節選 -
########################################
大國小民(680)

來源: FormatRun58 2023-07-14 19:54:27 [] [舊帖] [給我悄悄話] 本文已被閱讀: 次 (109465 bytes)

5年打了20份零工,我不再追問工作的意義

 看客 看客inSight 2023-07-03 01:10 Posted on 北京
 
 

畢業5年,經曆20場求職噩夢

 

 

又一批畢業生湧向就業市場。

 

去年七月有一項數據,兩億的中國人在打零工。我們正迎來一個零工時代,過渡性和暫時性的勞動成為越來越多人的選擇。

 

浦西是這兩億分之一。畢業五年,她換了20份工作,在很多教培機構當過老師,也做過服務員、電商客服、鄉鎮街道臨時工。最長的一份幹了一年多,最短的一份連一天都不到。並且,幾乎每一次都是主動辭職。

 

但過上這種動蕩的生活絕非她本意。20份工作中,她的境遇不限於:目睹上司對其他女同事進行性騷擾、遭受無故的攻擊和辱罵、被要求向客人兜售價格高昂的保健品……她想,這不對勁,這不正常,於是她離開。

 

你可以說浦西是一個在就業市場沒什麽競爭力的年輕人:她有抑鬱症,最嚴重的時候買好了木炭。她的學曆不高,三本。讀的是最沒用的文科,英語專業。和家人的關係也很緊張,在飯桌上被指著罵“你怎麽不去死”。

 

但更多時候,浦西是一個如你我一般普通的年輕人:她養一隻狗,金毛,女孩,活潑漂亮。她始終自食其力,盡力做到不傷害任何人。身邊勸她“擺爛”的聲音不絕於耳,但她說自己寧願痛苦,不要麻木。

 

浦西的困惑,或許也是這個時代年輕人們普遍的困惑,如果能有穩定的工作,誰願意做零工呢?可是,從沒有人告訴過他們,想要找到一份合理、合法、有尊嚴的工作,原來這麽難。

 

 

 

“正常”的工作

 

我們先來看看什麽是“不正常”的工作。
########################################
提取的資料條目
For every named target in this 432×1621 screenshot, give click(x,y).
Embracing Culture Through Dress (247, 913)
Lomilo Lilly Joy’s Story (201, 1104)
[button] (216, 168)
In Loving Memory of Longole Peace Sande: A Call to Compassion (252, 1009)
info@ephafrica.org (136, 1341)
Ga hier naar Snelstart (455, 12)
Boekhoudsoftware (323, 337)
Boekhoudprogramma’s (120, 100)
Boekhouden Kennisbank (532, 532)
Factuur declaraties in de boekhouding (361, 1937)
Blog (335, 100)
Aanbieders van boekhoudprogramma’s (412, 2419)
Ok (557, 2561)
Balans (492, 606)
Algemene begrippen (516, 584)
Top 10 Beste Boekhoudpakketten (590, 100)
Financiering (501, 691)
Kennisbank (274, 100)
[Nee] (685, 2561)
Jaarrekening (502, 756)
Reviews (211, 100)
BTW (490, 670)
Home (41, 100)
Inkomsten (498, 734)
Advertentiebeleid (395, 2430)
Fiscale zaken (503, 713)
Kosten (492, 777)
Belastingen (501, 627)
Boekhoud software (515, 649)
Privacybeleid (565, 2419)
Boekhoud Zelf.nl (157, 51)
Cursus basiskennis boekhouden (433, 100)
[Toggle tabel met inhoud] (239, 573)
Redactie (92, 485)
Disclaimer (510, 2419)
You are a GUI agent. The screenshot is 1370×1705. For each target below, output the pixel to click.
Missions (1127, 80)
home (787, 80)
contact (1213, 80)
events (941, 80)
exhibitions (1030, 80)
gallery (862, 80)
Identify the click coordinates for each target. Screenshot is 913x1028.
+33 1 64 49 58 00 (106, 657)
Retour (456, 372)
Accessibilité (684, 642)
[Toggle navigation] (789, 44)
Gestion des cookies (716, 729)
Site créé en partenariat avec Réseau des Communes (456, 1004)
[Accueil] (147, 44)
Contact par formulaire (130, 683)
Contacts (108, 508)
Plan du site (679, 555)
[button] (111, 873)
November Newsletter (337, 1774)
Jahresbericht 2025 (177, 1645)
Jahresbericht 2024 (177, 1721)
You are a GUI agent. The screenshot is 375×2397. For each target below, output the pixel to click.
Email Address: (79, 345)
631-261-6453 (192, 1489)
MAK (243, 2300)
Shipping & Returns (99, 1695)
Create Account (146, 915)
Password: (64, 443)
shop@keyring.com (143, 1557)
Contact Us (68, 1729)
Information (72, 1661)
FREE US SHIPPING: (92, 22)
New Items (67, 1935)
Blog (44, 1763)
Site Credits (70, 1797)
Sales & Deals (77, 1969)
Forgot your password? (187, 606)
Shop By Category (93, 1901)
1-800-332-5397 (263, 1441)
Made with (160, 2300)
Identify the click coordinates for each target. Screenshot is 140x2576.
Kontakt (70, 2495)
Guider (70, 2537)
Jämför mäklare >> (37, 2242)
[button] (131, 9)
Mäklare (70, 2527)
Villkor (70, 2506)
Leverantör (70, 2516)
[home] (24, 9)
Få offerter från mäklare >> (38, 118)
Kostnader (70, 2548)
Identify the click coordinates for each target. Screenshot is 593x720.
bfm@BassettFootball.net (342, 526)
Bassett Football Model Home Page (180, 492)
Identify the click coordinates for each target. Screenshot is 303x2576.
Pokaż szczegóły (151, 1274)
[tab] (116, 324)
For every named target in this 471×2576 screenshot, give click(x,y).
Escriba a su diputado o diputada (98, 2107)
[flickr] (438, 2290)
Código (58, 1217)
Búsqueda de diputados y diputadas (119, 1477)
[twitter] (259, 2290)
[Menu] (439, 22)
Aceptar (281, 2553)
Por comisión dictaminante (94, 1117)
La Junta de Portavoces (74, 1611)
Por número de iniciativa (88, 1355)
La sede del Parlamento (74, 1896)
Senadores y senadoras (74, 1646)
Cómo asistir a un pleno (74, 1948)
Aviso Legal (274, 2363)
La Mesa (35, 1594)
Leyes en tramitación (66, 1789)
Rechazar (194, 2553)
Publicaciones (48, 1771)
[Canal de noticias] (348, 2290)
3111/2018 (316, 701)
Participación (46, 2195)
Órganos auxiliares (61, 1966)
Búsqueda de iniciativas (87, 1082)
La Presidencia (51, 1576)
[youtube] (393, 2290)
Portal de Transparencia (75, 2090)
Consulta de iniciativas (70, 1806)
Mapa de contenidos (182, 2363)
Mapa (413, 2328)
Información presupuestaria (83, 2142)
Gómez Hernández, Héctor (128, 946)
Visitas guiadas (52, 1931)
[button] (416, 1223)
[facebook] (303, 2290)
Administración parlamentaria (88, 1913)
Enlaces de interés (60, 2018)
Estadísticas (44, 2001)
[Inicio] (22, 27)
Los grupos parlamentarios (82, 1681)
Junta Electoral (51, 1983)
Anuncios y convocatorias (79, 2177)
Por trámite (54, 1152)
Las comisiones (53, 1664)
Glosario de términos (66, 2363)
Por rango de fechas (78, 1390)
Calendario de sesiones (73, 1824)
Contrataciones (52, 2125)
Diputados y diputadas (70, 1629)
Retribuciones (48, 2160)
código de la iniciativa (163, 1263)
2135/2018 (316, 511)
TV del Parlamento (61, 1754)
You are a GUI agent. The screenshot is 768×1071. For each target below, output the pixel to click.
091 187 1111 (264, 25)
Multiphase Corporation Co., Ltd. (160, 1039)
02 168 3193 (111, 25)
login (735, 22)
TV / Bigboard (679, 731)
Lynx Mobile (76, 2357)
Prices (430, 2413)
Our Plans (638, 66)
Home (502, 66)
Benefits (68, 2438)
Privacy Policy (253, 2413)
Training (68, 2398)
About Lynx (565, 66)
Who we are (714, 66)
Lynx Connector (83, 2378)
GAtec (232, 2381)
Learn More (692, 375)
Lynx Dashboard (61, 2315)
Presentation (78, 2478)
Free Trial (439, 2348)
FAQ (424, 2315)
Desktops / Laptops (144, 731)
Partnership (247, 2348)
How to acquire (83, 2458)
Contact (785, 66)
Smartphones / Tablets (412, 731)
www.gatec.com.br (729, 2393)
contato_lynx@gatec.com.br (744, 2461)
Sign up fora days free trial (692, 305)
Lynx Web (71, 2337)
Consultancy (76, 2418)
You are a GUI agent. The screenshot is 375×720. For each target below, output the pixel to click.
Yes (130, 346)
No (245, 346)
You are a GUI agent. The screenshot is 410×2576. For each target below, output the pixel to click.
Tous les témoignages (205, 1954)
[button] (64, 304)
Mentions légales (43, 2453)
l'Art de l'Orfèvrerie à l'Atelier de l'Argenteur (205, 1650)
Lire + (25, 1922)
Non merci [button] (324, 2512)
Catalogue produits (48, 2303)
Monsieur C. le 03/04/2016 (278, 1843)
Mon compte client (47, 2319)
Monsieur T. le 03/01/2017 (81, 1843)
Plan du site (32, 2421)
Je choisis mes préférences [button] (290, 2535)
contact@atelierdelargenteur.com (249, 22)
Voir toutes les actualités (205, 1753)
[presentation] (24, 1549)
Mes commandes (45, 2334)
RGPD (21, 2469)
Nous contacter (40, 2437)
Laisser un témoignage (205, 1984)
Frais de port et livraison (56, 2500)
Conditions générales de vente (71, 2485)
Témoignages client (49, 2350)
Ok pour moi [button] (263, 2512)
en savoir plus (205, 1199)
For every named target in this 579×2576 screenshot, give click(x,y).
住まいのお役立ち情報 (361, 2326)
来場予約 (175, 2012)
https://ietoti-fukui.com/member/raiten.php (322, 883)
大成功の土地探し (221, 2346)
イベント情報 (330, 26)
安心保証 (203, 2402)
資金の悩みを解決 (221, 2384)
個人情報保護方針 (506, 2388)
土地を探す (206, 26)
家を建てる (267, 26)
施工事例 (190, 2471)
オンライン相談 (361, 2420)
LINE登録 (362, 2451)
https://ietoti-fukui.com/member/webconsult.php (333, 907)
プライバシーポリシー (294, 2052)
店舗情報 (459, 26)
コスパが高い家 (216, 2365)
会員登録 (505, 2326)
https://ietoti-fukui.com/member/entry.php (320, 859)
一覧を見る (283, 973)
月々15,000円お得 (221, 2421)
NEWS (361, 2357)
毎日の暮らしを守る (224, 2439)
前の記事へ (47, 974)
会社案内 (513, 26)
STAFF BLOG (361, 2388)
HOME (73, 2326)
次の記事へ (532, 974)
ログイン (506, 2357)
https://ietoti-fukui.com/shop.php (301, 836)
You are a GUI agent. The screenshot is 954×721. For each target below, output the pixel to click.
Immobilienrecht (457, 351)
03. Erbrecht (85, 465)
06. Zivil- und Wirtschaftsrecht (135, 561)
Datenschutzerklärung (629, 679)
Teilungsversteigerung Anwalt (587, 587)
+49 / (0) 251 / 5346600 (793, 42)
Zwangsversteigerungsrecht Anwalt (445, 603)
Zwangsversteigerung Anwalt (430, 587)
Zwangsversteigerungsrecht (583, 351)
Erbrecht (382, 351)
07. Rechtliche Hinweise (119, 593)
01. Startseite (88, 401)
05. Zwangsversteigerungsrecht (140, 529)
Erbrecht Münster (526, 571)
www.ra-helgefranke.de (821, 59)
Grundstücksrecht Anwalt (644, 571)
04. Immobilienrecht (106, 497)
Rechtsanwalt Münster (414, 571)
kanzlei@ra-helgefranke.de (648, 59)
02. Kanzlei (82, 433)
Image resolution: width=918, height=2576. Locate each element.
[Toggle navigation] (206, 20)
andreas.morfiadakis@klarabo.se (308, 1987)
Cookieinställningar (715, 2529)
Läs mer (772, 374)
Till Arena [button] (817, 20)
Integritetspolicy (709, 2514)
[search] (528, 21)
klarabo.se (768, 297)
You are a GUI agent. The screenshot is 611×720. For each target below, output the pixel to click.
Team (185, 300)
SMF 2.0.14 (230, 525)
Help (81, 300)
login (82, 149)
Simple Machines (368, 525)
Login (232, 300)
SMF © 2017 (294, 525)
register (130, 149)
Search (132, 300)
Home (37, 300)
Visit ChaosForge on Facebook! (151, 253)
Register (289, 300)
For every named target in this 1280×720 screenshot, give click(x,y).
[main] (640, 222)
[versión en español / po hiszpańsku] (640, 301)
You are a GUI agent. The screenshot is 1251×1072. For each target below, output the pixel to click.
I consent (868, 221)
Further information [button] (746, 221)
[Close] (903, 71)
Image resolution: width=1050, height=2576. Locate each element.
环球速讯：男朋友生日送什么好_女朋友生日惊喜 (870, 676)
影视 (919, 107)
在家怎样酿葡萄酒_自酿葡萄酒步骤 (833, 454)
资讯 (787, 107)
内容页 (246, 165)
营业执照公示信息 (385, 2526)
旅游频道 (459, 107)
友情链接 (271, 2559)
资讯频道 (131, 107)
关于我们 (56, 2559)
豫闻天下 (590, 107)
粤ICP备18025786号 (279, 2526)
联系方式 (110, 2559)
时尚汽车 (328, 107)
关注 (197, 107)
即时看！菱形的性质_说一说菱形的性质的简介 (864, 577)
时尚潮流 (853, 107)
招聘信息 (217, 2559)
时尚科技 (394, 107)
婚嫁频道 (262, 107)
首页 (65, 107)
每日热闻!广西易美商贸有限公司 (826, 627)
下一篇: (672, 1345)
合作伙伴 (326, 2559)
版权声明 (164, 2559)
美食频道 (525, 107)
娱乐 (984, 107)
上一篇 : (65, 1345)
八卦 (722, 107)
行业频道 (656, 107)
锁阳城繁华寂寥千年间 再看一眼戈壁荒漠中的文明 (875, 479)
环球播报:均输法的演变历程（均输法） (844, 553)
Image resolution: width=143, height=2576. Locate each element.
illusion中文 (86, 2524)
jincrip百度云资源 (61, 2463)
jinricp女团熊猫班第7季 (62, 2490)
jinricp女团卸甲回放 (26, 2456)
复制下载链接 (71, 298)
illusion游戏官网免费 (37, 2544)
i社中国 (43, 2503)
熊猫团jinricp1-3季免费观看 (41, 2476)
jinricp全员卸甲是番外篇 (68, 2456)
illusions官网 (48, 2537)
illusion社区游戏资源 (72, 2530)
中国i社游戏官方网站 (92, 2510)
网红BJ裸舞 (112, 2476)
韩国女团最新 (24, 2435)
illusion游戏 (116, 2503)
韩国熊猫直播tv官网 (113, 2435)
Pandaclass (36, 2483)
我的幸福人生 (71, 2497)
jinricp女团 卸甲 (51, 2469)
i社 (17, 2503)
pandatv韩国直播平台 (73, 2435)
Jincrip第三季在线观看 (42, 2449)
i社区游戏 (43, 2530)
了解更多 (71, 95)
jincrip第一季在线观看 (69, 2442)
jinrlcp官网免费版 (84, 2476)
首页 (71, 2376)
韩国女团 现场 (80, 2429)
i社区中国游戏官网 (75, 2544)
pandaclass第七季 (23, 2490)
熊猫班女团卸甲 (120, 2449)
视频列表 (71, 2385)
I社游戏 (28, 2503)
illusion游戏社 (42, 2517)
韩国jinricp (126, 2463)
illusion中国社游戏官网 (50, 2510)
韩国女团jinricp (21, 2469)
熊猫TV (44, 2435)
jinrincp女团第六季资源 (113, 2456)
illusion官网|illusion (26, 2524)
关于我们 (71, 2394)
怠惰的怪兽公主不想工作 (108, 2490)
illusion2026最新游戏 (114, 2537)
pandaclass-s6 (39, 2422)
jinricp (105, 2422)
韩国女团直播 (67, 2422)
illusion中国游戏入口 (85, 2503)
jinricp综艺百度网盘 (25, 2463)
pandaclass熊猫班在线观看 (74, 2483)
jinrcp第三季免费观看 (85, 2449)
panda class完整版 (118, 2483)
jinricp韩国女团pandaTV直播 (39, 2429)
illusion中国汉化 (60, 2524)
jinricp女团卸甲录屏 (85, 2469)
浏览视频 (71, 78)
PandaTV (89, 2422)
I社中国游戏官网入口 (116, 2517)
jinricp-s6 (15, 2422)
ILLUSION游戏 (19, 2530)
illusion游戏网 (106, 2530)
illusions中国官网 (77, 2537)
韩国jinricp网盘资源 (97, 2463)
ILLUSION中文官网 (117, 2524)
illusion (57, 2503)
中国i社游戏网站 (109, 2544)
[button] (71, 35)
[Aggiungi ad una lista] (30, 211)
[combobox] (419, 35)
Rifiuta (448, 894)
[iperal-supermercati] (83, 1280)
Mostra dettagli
########################################
練習目標 - 續寫這篇講浦西打零工經歷的文章,從它的最後一句之後接著寫下去。

作答內容 -
 

性騷擾絕對不正常。浦西畢業後的第一份工作是在教培機構做英語老師。老板給機構裏其他部門的女同事發露骨的騷擾短信,逼得她們隻能辭職。

 

她幸運地沒有成為被騷擾的對象,但仍然惡心到無法繼續工作下去,誰知道下一個會輪到誰呢。她的想法是,如果對方是同級,那或許還有對峙反抗的可能。可對方是老板,性別之上還有權力,那就隻能避而遠之、跑為上策了。

 

那時她剛離開大學,沒有社會經驗,和公司簽訂了幹不滿一年就要賠錢的合同。捱到一年合同期滿,立刻辭職了。

 

從公司離職的那天,是個好天氣

 

欺騙也是不正常的。她在藥店上過一個星期班,就是我們走進藥店第一個見到的,給你拿藥、結賬的櫃台人員。

 

這份工作,與其說是藥師,不如說是銷售。

 

貨架上的藥品,她明明連功效都記不全,卻要謊稱自己考取了藥師證,向走進店裏的客人一一介紹。她捫心自問做不到。那一周她沒賣出去任何藥,隻是站在前輩身後“學習”。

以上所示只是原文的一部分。